There Are Only Two Emotions in Life

Love & Fear

A couple years ago some friends and I were arguing about something political. I guess the discussed topic had come to be about the climate of fear in the American government. At one point, someone said something I found very powerful and that has stuck with me ever since. They said "There are only two emotions in life; love and fear." I'm not so sure why it struck me as being so true in that moment, but I've ended up giving it a lot of thought and couldn't be more convinced it's true.

I already hear people thinking "wait, but there's rage, and sadness, and shame" and so on. And I'm not denying the validity of those emotions. I just found to believe that they are all either a varying degree of love or fear, or a varying intensity of both of them mixed together.

Let me explain; one is positive, the other is negative. One fosters connection by representing affection, interest and pleasure. The other incites detachment by incarnating threats of danger, pain or harm. They both exist on an overlapping scale. I believe we can place the whole range of human emotion on that scale. Here are some examples.

Disdain is a certain low-level of fear; we're not frightened or anything, but we don't like something enough as to want to keep it at a distance. Anger is a bodily fight-or-flight reaction to perceived threats, powered by fear. Jealousy is loving something so much that we start fearing that something will take it from us.

Regret and remorse are also intricate blends of fear and love. The former is about fearing to have missed out on something or someone we might have loved.
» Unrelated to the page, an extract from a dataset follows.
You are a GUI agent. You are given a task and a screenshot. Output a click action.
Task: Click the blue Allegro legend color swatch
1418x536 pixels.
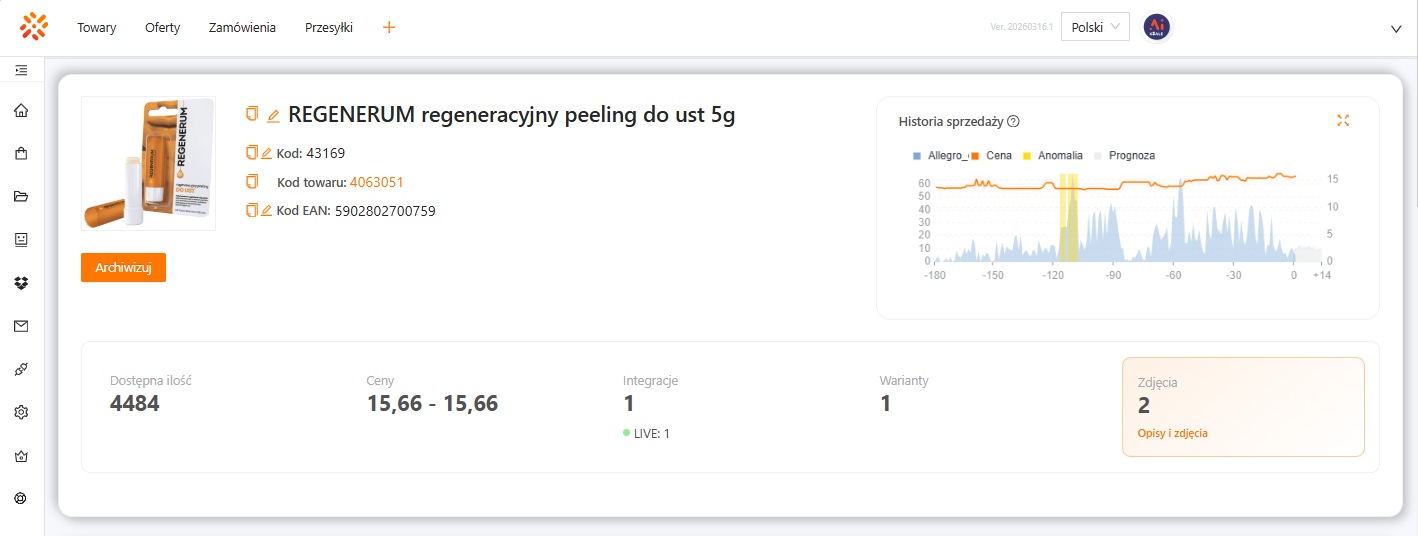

The latter is about fearing that we have once loved an idea so much as to pursue an action that has shown to be detrimental to someone or something we love.

Other types of feelings fit into this rule as well. For example, anxiety is mostly fear-based but includes a great deal of love. It's usually about fearing potential threats concerning something or someone we love. It's that tension between fear and love that makes it so unbearable.

Many other social phenomena can also be tied back to this simple basis. What is racism but a learnt fear of the unknown? What is feminism but a fight for all to be loved equally?

We could come up with so many examples, but my point is that emotions are a complex system we need to navigate every day. When I realized everything I'm feeling can be brought back to either love, fear or an uncomfortable tension between them, I've found it immensely helpful to work with my emotions and consciously move back to love when fear is taking over. It helps me identify the true reasons behind my reactions to events. It allows me further define what I fear and what I love and that's a good place to start working on yourself.

Of course things aren't always black or white. I might be oversimplifying things by acknowledging emotions on such a binary framework. But from my personal experience of analyzing my feelings and observing the reactions of people around me or even larger scale social movements, I've been able to draw things back —I'll admit, sometimes in a bit of a far-fetched or abstracted way— to either a source of love or fear. It has made me develop more empathy and a greater awareness that people's emotions are influenced by their unique stories and emotional baggage.

Now with what's happening these days with the pandemic, the polarized political climate and our threatened freedom of speech, it's hard to see where there's any love left. We've come to a point where we're afraid of our neighbours not following safety measures, we worry about the state of the job market, we refrain from publicly sharing our questioning of this whole ordeal by fear of it being interpreted as conspiracy theory. Seeds of fear are being planted everywhere and it continues to divide us every day.

In this climate, it is our individual job to notice and resist the fear and cultivate love in any shape or form.

One way to start is by paying attention when fearful feelings take you over; are they occurring based on how you usually react? Or does this fear come up because the news taught you to worry about this specific situation? Be intentional with how you engage on social media; are you propagating a message of fear? Let's all instead try to foster love. From small acts of kindness, to spreading positive messages in your networks, to simply focusing on that which brings you joy, that is what we can do to let love win.